TEREUS: [still grandly] Who is it seeks audience with me?
EUELPIDES: My word! With you the twelve Olympians certainly
went amiss.465
TEREUS: You’re not making fun of me, are you, you two,
b
ecause of my plumage? You see,
good sirs, once I was a man.
PEISETAIRUS: It wasn’t you we were laughing at.
TEREUS: What then?
EUELPIDES: It’s your beak we think so . . . unfortunate.
TEREUS: It’s Sophocles’s fault . . .
in his tragedy called Tereus.466
PEISETAIRUS: So you’re Tereus: a kind of bird? Peacock perhaps?
TEREUS: Let’s just say bird.
EUELPIDES: What’s happened to your feathers, Tereus?
TEREUS: They’re shed.
EUELPIDES: Caught a disease?
TEREUS: No, it’s just that in winter birds molt,
after which we get new feathers. . . .
But who are you two, please?
PEISETAIRUS: Us? We’re human beings.
TEREUS: Of what race?
PEISETAIRUS: From the land of the lordly triremes.

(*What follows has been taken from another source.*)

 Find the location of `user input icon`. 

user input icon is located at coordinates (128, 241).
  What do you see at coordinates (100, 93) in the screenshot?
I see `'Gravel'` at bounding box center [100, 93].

TEREUS: Not justices, I hope?
EUELPIDES: Just the opposite, antijustices, my dear.
TEREUS: So you still breed suchlike over there?
EUELPIDES: Hardly a heap,
but you can still find one or two in the countryside.
TEREUS: What is it, then, you’ve come to hear?
PEISETAIRUS: We’d like to talk to you.
TEREUS: About what?
PEISETAIRUS: Well, you were a man once, it’s said,
like us two, and no doubt in debt, like us two,
and in no hurry to get out of it, like us two:
all of which you’ve given up to be a bird.
You’ve winged over land and sea
with your mind full of human thoughts as well as of a bird’s.
And that is the reason we’ve come to see you,
hoping you can tell us of some lovely, cozy spot
as soft as fleece where both of us can snuggle down.